TASK TO COMPLETE: Exact duplicates of all entries are needed.

-------- RECORDS FOR PROCESSING --------

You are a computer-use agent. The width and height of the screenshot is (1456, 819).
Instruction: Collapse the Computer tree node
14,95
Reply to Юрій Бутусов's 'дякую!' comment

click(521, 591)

--------

SOLUTION FOR THIS TASK:
You are a computer-use agent. The width and height of the screenshot is (1456, 819).
Instruction: Collapse the Computer tree node
14,95
Reply to Юрій Бутусов's 'дякую!' comment

click(521, 591)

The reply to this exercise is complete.